- DIRECTIVE:
Count the lines in the rows below that contain the string "should", and reply with only that number.

- GIVEN RECORDS:
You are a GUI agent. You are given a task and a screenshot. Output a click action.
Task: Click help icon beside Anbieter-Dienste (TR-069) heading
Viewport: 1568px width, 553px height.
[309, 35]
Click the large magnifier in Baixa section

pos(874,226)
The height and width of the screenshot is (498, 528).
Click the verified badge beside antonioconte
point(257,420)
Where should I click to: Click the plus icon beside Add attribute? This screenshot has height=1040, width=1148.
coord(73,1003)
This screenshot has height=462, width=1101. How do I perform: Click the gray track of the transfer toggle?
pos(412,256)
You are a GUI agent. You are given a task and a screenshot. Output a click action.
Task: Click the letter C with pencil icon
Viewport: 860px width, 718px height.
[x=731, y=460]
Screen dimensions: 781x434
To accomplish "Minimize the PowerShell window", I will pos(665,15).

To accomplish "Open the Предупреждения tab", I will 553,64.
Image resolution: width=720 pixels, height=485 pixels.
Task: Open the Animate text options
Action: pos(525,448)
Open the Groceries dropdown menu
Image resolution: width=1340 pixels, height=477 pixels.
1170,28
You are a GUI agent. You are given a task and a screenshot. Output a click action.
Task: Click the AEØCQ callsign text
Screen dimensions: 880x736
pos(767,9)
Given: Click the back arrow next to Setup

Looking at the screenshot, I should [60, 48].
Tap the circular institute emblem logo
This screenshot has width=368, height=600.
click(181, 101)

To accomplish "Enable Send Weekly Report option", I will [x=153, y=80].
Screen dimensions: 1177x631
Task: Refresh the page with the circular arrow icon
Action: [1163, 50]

- REPLY TO THE EXERCISE:
2